SET TASK
Carry on the personal reflection about Tim and his reassigned phone number, writing on from its last sentence.

Tim doesn’t text anymore. He’s around, but he doesn’t text. Tonight his sister, Laura, texted both of us by responding to a thread the three of us were included on from some months past. Someone else has his number, though. We were both a little shell shocked by the result. Tim’s number, and Tim’s smiling face in the photo beside the words- which were definitely not Timlike.
(In loss, I have never felt so loved.)
We were raised by our Mothers, and they by theirs, to be good people who are good to people.
We were raised with others like us, those we’ve known for as long as we’ve breathed, and others we left Putnam County to find.
When I read what you’ve written to me, and not only to me but to others, I remember when Mom said there was no one more lucky than we are lucky- to have each other, and each of our others.
You are so present.
You are at once so grounded and unafraid of flight.

DATA LINES
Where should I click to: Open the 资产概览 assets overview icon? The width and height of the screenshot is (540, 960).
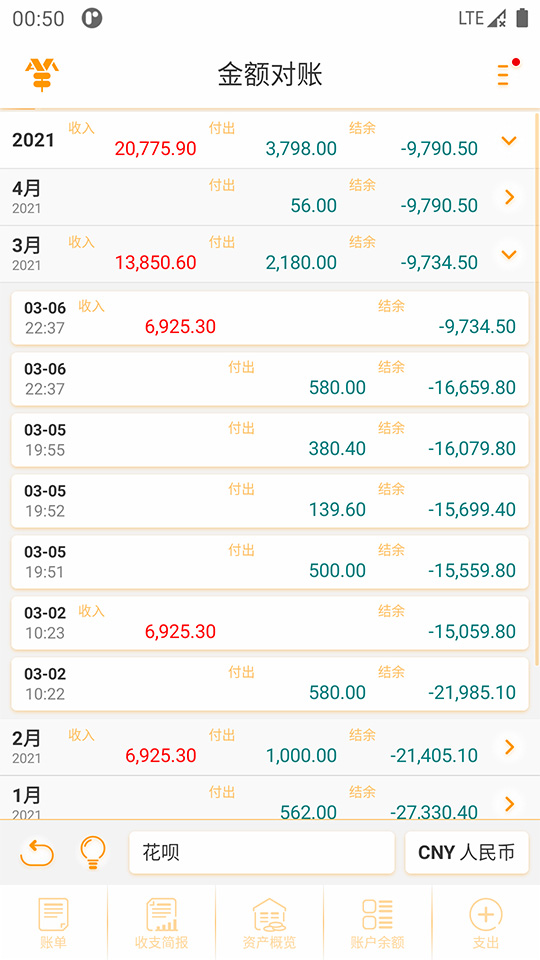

WRITTEN RESPONSE
There is no one more lucky than me, to have who I came with and who I collected, and to see you daily through the interconnect.
I love you and I love how you love me and I love how you love each other.
If we looked in on love like this, at like-minded like-hearted neighbors, we would ask each other
how could they exist?
How could they be so authentic and kind.
And how could they be us.
I wasn’t there when the wild thing got her. I knew it like you know things in dreams, without knowing how or why– but knowing, with a certainty unrivaled in the walking-around-world.
I didn’t know her, though. I didn’t know who she was, or her name, or how she came to be mauled by a wild beast in the middle of northern Missouri. Still, I somehow recognized her 80 year old self as an unknown other rolled her, in her wheelchair, into church.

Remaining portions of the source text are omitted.